It was New Year’s Eve 1989. 5 February. The Year of the Snake. And the first year we had spent without my grandmother. It was evening time. The festivities on our floor, in full swing, were as fun, raffish and colourful as ever – the children buzzing around, hyped up on sweets and presents, the adults chatting warmly or leaning back with amusement, surveying the scene and sipping wine. None of us mentioned my grandmother, but she was in our thoughts, I think.
I caught a glimpse of my mother in the kitchen, a pot of rice on the boil. She was lost in her thoughts and wore an expression of gentle bemusement at odds with her sad, exhausted eyes. It struck me then that she had the aspect of a little girl, but the steam from the pan had strafed her hair, and I could see the developing streaks of grey, and the lines around her eyes, and the thinness of ageing skin. She seemed so much older now, and quite alone. I slipped away, back into the throng of people drifting in and out of our apartment.
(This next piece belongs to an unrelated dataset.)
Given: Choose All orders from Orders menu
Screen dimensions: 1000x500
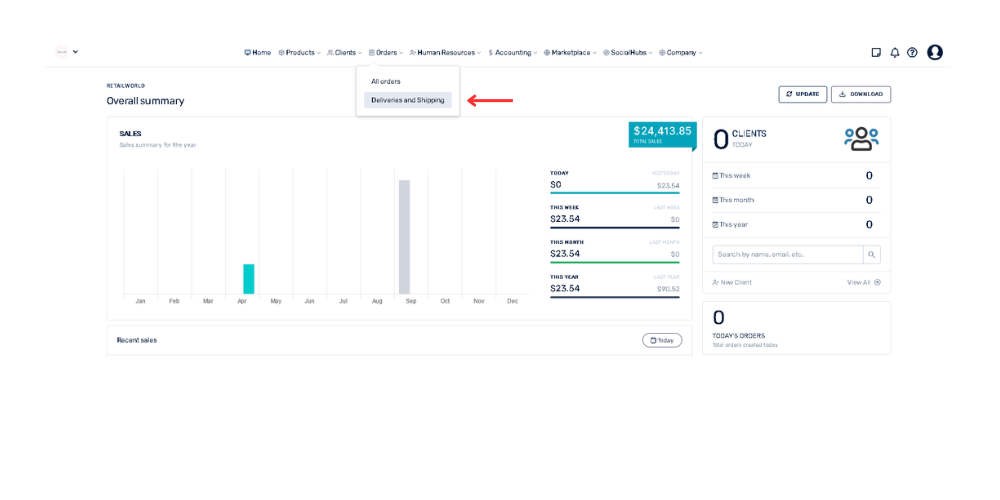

I glimpsed my brother and his friends playing with their new packs of Garbage Pail Kids cards, each cartoon kid exhibiting grotesque and colourful deformities. I thought the cards horrid, but my brother and his friends were obsessed by them.
At the far end of the hall, I saw a figure I didn’t recognise. She was around my age, but dressed formally in demure blacks and greys, with elegant high-heeled boots. I knew right away she wasn’t someone who lived in the building. She looked a little uncomfortable; there was a tension in her bearing, as though she was late for a meeting. She was young and professional-looking, and I was curious to know how she had found herself in the traditional environs of our old and out-of-the-way apartment block. I moved closer. She had dark eyes and a small pretty nose which wrinkled involuntarily every so often, like a deer sniffing danger in the air. And then I felt a glimmer of recognition. She glanced up and saw me. At that moment I realised. I went to her.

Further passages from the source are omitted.